**SOURCE PASSAGE**

>>>

Ick. I much prefer Perl’s version, where
$foo = <<EOSTR;
bah, this is $interpolated
EOSTR
is interpolated and
$bar = <<‘EOSTR’;
$this is a literal ‘$’ followed by ‘this’.
EOSTR
is not. Using separate characters like that is just asking for
confusion, to my mind, especially when they don’t have any prior
associations to enhance their meaning. Why not at least reuse the ones
we already have?
I don’t suppose this would parse very well (seems that it would conflict
with already existing syntax), but it would be nice:
s1 = <<"I
"am
"#{interpolated}
s2 = <<'I
'am
'not
'#{interpolated}
Whether it be ‘|’ or something else, what I like about nobu’s proposal
with Dave’s suggested modification is that it’s easy to see visually where
the doc ends, and there’s no wacky end terminator hanging out (apparently)
in the middle of nowhere.
No matter what, it seems here-docs would become more complex and I don’t
think matz will finally make it.

<<<

**ITEMS**
>>>

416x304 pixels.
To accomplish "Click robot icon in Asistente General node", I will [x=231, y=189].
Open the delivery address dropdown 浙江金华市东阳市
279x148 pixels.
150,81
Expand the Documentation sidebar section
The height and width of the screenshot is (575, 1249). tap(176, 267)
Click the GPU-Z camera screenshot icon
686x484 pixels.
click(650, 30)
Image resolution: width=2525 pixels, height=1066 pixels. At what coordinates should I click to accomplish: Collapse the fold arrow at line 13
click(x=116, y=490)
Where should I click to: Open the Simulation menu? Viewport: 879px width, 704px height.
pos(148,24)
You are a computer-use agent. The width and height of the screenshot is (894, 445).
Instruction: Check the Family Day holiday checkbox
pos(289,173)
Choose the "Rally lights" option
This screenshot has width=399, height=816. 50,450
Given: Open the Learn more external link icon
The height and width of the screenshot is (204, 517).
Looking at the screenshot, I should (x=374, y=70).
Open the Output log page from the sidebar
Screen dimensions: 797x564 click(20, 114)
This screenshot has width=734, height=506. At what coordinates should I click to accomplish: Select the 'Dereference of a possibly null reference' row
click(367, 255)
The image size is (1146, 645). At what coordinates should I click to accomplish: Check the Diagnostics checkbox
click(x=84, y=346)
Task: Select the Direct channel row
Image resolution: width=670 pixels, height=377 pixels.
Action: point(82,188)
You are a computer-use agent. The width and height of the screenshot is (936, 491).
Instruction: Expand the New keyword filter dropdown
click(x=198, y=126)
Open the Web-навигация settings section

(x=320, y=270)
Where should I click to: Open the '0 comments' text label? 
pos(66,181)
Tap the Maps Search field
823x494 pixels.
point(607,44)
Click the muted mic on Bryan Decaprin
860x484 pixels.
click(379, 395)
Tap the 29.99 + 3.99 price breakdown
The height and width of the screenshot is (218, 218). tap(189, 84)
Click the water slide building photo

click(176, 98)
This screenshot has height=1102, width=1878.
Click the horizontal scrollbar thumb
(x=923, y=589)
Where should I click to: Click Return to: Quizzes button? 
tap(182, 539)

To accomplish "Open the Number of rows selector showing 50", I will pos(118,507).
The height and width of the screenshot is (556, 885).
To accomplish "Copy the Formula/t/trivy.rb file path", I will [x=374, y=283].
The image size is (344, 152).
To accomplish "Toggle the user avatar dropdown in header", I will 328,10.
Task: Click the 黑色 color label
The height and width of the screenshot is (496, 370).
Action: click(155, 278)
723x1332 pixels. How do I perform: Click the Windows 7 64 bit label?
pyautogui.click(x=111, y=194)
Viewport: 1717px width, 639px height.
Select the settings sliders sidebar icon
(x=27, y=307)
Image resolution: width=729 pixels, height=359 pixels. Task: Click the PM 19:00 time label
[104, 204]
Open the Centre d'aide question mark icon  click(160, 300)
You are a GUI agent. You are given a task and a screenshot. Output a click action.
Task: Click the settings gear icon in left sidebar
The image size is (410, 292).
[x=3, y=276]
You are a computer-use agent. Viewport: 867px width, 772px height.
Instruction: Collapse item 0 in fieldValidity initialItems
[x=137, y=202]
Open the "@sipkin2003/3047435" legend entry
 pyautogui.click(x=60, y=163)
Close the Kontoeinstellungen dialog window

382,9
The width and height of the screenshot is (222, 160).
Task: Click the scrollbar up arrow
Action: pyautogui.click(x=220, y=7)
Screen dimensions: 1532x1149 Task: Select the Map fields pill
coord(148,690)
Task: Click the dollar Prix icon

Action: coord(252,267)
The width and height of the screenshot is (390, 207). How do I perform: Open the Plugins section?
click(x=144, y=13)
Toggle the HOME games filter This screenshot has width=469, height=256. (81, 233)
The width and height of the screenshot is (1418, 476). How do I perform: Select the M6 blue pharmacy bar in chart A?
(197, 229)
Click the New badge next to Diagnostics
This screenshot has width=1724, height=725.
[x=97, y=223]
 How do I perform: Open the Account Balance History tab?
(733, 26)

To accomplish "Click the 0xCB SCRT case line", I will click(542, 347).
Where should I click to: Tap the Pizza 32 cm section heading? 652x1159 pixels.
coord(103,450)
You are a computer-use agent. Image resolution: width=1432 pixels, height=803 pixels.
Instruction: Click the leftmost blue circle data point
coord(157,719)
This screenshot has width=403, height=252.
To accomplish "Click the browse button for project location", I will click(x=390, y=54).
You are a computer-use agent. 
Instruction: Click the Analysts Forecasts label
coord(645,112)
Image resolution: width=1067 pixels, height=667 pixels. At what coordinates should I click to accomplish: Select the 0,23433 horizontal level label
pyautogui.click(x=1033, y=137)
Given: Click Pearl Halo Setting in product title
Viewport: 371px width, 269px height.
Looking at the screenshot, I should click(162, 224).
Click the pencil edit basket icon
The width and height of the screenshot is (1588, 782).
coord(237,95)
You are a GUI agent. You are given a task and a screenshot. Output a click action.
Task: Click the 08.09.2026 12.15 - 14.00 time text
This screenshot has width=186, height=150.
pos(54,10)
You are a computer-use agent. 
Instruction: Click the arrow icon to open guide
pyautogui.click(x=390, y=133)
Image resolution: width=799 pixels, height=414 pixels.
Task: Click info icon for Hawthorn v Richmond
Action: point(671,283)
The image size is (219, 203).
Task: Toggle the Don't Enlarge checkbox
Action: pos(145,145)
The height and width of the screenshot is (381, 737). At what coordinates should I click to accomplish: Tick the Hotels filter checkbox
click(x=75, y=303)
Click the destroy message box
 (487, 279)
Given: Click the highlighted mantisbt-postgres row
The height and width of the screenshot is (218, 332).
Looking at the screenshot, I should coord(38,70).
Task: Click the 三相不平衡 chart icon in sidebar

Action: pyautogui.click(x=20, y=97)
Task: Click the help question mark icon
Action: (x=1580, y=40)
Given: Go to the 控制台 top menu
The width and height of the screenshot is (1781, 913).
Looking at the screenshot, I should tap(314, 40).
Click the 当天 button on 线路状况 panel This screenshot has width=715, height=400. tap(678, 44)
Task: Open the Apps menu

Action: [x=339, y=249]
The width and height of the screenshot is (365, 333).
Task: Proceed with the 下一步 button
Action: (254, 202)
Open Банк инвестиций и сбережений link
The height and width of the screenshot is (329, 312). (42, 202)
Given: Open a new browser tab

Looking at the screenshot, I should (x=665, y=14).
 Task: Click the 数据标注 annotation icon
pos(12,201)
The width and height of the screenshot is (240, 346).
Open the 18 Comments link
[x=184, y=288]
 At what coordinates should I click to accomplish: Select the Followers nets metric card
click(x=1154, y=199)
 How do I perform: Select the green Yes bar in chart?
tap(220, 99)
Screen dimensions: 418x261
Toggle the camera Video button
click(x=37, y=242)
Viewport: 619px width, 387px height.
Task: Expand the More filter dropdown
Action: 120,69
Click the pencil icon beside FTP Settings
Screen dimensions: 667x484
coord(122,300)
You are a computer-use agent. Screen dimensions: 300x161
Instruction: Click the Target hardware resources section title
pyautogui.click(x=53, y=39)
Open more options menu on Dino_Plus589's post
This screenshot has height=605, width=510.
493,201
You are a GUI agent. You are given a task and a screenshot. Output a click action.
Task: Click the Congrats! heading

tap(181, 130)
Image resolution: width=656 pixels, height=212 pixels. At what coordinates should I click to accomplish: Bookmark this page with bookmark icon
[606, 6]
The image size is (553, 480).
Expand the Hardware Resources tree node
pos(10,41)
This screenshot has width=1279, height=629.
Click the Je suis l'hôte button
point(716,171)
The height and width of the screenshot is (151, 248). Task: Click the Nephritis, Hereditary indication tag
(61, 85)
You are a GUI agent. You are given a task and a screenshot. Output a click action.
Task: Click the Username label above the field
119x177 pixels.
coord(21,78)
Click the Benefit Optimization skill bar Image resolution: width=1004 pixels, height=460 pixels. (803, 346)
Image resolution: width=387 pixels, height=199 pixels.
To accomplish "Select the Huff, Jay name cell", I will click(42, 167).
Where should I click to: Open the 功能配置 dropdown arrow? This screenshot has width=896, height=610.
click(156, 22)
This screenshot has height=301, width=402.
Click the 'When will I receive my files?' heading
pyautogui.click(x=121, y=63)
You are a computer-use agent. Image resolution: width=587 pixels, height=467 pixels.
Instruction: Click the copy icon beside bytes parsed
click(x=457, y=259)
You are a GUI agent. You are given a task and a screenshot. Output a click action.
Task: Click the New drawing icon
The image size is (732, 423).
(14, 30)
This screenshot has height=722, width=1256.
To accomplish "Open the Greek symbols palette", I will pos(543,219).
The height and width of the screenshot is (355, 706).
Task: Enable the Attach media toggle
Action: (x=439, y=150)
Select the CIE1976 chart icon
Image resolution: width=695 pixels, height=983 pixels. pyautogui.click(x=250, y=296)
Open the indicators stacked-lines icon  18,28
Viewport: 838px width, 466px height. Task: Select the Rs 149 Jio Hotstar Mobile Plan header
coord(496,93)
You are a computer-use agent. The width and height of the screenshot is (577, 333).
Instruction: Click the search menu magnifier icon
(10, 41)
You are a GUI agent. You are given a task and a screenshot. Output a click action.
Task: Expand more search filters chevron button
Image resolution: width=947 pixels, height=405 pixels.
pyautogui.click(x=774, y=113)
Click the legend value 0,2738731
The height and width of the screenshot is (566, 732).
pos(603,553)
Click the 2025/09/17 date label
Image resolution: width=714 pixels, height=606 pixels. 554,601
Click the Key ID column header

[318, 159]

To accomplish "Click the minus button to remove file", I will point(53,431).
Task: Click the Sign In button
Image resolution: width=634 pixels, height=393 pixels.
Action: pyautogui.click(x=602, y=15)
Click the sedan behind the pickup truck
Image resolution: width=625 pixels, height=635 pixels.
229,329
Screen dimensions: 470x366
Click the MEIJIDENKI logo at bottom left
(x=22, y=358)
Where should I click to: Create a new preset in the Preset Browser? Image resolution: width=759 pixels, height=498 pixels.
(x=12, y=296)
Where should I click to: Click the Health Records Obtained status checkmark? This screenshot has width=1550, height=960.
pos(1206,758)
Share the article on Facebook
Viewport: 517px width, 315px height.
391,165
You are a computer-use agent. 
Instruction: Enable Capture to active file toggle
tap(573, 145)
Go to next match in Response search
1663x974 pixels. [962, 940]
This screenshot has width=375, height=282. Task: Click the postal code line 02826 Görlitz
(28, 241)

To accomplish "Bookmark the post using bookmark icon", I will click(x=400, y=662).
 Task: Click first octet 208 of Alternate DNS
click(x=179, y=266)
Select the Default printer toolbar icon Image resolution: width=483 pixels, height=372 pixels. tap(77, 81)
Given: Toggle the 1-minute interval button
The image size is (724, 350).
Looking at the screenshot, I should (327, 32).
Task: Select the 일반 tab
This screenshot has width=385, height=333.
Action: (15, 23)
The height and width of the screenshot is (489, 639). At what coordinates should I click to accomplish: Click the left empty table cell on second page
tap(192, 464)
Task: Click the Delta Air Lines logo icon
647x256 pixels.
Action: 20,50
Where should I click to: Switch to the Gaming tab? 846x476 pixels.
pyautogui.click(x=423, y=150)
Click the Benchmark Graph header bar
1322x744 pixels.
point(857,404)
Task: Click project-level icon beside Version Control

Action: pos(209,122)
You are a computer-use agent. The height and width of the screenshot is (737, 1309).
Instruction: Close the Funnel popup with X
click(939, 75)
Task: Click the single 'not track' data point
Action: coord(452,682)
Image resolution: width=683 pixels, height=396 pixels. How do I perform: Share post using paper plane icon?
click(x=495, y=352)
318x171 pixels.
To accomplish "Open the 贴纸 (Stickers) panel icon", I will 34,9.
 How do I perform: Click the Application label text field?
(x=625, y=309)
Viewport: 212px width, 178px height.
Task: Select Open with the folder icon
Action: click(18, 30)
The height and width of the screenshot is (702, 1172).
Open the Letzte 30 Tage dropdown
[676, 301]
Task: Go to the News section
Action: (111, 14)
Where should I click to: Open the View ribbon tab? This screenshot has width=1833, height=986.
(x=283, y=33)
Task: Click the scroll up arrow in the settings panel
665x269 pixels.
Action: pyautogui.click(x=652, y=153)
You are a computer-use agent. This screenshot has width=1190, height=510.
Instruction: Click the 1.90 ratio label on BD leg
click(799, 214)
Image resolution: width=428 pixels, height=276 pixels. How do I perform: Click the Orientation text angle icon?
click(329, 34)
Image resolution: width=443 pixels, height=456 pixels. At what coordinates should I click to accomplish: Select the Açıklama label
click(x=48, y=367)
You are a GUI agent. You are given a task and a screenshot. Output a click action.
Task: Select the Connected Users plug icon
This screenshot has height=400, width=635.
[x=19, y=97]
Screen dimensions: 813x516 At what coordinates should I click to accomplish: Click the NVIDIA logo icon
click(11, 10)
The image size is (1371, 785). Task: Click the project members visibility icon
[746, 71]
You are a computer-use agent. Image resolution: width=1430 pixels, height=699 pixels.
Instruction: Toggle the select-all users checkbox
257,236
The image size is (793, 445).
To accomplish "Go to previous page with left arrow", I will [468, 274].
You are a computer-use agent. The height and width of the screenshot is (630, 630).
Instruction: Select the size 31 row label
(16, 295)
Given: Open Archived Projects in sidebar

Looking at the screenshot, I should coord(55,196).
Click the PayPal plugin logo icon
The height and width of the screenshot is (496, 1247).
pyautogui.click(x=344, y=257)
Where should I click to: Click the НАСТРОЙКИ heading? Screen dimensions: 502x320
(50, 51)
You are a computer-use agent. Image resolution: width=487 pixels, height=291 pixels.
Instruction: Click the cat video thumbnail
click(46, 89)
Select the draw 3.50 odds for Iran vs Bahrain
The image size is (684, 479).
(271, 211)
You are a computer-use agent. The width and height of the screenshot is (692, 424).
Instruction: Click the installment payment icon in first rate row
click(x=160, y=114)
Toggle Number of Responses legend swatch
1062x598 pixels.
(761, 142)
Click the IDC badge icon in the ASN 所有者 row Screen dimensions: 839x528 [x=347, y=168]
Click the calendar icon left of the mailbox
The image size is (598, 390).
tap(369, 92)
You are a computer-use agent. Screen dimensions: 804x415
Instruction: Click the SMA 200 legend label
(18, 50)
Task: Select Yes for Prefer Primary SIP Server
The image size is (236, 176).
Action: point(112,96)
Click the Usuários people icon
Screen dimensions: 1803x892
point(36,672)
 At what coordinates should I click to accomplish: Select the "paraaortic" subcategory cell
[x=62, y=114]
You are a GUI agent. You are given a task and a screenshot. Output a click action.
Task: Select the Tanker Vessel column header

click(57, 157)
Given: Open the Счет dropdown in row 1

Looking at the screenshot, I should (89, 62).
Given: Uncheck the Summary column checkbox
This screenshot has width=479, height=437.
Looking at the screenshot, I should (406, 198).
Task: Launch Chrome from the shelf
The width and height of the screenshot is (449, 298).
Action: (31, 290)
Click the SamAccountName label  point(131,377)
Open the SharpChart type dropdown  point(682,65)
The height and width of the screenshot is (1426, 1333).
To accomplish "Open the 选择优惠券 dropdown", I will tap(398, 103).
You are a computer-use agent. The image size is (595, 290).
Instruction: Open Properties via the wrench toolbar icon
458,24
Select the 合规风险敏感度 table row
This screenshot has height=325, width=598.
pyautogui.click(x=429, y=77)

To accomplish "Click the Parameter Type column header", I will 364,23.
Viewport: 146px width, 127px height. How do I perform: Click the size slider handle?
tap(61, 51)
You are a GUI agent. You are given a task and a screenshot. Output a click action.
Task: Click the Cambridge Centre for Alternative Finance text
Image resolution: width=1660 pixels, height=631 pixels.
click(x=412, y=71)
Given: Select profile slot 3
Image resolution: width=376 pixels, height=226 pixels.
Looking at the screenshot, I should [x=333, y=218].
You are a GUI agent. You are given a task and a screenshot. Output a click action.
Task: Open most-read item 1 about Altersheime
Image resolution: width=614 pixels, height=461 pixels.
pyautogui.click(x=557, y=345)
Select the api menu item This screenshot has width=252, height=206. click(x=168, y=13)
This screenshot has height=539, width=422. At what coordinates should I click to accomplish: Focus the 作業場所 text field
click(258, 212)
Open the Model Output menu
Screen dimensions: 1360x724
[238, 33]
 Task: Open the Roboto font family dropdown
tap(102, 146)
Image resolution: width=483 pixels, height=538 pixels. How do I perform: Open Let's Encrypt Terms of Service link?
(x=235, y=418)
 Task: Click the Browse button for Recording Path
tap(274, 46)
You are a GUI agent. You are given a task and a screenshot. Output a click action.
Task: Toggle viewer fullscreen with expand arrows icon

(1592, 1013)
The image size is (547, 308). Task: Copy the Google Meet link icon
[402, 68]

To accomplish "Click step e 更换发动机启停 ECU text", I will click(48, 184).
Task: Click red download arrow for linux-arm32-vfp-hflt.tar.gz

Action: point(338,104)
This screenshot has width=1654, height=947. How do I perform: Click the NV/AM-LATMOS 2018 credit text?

<<<

**PROBLEMS TO WORK ON**
A – According to the here-doc discussion, what does the writer like about nobu's proposal with Dave's suggested modification?
B – Extend the here-doc discussion with a further paragraph that picks up after its final sentence.
The data comes from a separate source unrelated to the here-doc discussion.

**TASK-BY-TASK ANSWERS**
A – It makes it easy to see visually where the doc ends, and there's no wacky end terminator hanging out in the middle of nowhere.

B –
then i suggest this: let us LET HERE DOCUMENTS BE. they are an adoption (from
Perl?), are they not?
instead let’s work the idea into the “Ruby Way”. and we can do this in, what i
think is, a very elegent manner akin to the indented terminator of here
documents:
non-substitution:
%q-|foo
> bar
with-substitution:
%Q-|foo
> #{Time.now}
of course we have our little shortcut for the later:
%-|foo
> #{Time.now}
and, how nice! we can use any character we like (except a blank space)
%-)foo
) bar
the trick of course is in the - dash, which obviously i stole from <<-HERE.
the only draw back to this, mind you is that: %Q-this- dosen’t fly. but
that’s one sinlge character that i think we can live without it.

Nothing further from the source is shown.